Flowering phenology has three conventional variables: temperature, photoperiod, and vernalization. Every model of when plants flower uses some combination of these three. Some add soil moisture. Some add elevation. The models work well enough that nobody looked for a fourth variable.
Chen, Zare, and colleagues (Stanford/Chinese Academy of Sciences, PNAS 2026) found it sitting on the leaf surface every morning. Dewdrops.
Water microdroplets spontaneously generate reactive oxygen species at their air-water interface — a phenomenon Zare's group has documented for years. When dew condenses on Arabidopsis leaves, the droplets produce ROS and nitric oxide through purely abiotic interfacial chemistry. The NO transfers into the plant cells, suppresses abscisic acid biosynthesis, and accelerates flowering.
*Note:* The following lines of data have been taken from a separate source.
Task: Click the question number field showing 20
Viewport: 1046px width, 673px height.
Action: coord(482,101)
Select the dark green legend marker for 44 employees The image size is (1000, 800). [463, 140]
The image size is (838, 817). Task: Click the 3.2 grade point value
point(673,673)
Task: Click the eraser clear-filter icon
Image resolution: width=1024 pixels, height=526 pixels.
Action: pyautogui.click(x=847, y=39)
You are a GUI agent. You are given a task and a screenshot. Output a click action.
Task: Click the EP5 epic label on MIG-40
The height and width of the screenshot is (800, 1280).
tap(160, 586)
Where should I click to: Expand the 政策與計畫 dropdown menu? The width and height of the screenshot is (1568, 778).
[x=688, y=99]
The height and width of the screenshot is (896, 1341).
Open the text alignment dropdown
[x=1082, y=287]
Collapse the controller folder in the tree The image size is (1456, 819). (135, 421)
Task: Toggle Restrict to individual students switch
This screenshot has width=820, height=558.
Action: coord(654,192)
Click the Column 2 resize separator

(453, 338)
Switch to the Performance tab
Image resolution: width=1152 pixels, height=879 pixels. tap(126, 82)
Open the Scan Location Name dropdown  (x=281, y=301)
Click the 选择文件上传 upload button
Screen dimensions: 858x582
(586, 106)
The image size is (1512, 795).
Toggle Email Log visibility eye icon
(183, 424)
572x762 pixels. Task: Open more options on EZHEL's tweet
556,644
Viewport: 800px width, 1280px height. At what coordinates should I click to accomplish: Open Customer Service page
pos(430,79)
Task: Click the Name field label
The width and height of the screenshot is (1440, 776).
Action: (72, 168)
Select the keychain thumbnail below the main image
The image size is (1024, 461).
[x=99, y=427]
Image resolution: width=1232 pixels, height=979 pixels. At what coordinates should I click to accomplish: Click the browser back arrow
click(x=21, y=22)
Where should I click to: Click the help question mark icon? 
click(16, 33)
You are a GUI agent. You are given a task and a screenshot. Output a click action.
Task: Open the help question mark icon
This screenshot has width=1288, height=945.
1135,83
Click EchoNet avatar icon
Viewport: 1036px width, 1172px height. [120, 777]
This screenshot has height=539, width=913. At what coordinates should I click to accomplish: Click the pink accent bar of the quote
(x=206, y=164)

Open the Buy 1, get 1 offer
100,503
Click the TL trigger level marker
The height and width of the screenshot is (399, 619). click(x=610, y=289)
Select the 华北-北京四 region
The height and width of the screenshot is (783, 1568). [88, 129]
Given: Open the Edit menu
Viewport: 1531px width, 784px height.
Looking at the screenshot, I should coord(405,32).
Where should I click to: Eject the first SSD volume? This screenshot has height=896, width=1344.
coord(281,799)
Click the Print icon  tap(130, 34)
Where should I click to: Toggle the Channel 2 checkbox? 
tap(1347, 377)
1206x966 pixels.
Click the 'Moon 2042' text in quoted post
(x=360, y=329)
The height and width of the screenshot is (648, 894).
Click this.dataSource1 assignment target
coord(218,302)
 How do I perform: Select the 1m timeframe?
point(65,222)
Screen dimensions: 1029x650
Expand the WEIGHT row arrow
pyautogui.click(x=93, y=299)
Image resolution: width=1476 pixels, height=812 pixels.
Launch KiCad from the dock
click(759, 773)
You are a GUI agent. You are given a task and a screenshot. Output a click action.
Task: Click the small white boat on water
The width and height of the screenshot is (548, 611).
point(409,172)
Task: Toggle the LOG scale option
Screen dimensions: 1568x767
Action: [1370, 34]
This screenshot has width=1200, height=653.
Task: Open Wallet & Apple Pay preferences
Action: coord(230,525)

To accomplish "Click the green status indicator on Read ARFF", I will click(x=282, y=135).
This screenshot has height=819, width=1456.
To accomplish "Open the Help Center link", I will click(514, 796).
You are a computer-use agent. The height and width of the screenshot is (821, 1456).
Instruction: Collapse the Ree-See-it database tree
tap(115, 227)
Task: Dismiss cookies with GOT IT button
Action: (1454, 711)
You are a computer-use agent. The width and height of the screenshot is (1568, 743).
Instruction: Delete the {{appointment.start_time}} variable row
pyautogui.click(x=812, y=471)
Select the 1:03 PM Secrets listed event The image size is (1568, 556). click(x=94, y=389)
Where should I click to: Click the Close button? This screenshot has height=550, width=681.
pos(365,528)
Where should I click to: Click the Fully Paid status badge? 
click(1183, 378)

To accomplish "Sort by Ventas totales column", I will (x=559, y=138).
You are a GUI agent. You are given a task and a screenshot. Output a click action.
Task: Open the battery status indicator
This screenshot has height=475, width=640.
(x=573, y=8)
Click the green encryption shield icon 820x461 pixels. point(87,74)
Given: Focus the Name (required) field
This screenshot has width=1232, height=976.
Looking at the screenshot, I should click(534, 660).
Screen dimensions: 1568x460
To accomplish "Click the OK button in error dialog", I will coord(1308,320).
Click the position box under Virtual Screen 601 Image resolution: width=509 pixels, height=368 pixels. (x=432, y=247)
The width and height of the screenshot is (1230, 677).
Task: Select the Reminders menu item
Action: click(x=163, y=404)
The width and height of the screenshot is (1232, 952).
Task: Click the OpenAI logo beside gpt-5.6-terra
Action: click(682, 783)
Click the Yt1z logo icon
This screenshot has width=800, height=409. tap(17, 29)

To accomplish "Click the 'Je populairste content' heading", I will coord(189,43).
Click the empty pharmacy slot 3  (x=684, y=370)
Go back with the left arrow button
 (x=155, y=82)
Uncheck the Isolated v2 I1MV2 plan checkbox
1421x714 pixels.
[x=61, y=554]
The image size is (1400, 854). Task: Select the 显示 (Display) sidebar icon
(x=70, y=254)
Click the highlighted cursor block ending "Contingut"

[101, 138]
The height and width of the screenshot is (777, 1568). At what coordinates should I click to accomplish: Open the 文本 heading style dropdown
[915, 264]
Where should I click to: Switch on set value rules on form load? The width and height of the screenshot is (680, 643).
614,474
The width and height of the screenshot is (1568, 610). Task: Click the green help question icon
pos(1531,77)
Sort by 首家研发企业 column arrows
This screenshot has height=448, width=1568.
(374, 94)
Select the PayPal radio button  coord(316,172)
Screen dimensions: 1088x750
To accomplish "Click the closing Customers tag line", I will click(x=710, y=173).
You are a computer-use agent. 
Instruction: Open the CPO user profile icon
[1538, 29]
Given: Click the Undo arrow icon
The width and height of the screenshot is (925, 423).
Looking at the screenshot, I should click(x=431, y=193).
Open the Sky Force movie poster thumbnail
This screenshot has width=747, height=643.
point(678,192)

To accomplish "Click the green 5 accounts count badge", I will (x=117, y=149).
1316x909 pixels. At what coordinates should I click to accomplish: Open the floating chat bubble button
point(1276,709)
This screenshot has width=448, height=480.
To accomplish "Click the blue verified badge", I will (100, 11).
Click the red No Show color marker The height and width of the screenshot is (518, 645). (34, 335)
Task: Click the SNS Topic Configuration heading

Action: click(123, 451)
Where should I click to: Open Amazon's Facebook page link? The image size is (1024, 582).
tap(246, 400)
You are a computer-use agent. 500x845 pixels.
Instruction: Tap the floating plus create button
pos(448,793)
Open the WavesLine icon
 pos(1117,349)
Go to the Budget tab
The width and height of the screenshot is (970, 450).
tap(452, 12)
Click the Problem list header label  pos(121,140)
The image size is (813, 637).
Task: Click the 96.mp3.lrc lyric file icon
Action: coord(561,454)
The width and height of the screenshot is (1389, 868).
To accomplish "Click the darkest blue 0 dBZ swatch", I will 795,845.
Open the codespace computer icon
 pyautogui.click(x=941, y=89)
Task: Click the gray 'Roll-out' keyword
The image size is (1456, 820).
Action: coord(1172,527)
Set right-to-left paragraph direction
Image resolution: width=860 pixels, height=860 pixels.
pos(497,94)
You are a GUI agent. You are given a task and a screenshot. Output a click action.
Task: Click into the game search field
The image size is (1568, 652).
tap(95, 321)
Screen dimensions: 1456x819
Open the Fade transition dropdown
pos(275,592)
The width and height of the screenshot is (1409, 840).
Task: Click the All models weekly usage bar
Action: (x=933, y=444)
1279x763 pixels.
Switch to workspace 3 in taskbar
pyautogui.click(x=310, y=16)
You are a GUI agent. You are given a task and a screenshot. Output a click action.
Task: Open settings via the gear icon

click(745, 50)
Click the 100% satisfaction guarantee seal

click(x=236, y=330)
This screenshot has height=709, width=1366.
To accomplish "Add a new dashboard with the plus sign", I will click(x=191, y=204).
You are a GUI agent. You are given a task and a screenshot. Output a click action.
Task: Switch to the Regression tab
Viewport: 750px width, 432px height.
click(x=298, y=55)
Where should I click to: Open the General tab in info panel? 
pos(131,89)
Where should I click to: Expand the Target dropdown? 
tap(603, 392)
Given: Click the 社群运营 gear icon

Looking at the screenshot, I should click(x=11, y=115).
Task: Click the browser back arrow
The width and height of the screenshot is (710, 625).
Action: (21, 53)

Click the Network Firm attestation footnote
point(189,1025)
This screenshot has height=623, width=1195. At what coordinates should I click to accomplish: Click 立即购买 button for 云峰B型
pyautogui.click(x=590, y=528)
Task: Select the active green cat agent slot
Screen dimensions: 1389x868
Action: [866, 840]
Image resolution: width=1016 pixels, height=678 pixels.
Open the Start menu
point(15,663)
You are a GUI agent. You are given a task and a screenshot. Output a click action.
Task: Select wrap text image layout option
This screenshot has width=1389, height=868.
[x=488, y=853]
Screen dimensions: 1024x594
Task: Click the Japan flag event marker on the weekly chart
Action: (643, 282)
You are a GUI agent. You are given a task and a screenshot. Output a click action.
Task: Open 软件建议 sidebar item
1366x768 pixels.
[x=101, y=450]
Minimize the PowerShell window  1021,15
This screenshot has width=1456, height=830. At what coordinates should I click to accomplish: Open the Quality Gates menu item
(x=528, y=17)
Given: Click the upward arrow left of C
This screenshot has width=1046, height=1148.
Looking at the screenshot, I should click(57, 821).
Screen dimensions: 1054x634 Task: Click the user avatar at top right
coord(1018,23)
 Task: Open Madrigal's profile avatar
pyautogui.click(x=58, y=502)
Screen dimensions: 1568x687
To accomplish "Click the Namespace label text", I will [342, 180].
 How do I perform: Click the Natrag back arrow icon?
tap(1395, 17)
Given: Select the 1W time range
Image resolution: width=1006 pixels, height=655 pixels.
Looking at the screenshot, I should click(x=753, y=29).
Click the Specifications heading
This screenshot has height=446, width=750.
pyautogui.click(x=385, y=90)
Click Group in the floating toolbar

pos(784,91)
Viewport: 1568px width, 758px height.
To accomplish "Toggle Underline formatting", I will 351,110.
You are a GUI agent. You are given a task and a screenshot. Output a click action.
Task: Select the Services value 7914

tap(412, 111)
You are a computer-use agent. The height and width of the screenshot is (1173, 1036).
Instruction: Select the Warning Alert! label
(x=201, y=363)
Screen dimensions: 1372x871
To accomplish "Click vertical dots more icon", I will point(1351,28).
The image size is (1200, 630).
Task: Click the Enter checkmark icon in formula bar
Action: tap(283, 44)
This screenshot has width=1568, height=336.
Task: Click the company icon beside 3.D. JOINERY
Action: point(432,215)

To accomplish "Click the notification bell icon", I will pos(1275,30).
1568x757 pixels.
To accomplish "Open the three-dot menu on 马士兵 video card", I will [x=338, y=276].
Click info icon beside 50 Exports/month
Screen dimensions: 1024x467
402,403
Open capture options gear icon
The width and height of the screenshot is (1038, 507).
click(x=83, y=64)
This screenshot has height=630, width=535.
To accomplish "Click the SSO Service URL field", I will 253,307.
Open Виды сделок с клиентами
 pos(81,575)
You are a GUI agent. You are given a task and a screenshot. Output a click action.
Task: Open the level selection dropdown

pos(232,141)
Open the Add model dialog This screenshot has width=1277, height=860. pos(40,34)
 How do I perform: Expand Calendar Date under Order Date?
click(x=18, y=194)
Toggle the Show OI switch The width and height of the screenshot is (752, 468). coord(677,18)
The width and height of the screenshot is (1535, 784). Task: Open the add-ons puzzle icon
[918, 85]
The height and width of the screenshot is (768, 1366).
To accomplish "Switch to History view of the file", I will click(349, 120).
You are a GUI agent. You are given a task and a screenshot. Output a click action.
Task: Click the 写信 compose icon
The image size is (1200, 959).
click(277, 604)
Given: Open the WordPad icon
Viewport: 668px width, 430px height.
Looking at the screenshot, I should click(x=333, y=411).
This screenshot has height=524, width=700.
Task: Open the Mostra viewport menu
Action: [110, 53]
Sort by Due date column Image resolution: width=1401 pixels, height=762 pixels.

This is not a biological signal. It is a physical-chemical signal. The water droplet produces radicals because all water microdroplets produce radicals at interfaces. The plant's signaling machinery reads that chemistry as environmental information. The dew doesn't know it is signaling. The plant doesn't know it is reading dew.
Analysis of 12 million field records across the Brassicaceae family — mustards, cabbages, radishes — reveals a global correlation between dew point temperature and flowering time. The variable was there in every dataset. It was measured by every weather station. It was visible on every leaf. Nobody put it in the model because nobody thought of water as a chemical signal to plants.
The epistemological pattern: when a model with three variables fits adequately, nobody tests a fourth. The residuals get attributed to noise, local variation, genetic diversity. But adequate fit is not correct mechanism. The dew was producing radicals on every leaf surface through every dawn for a hundred million years, and the plants were responding, and the models attributed the response to temperature — which correlates with dew formation, making the omission invisible.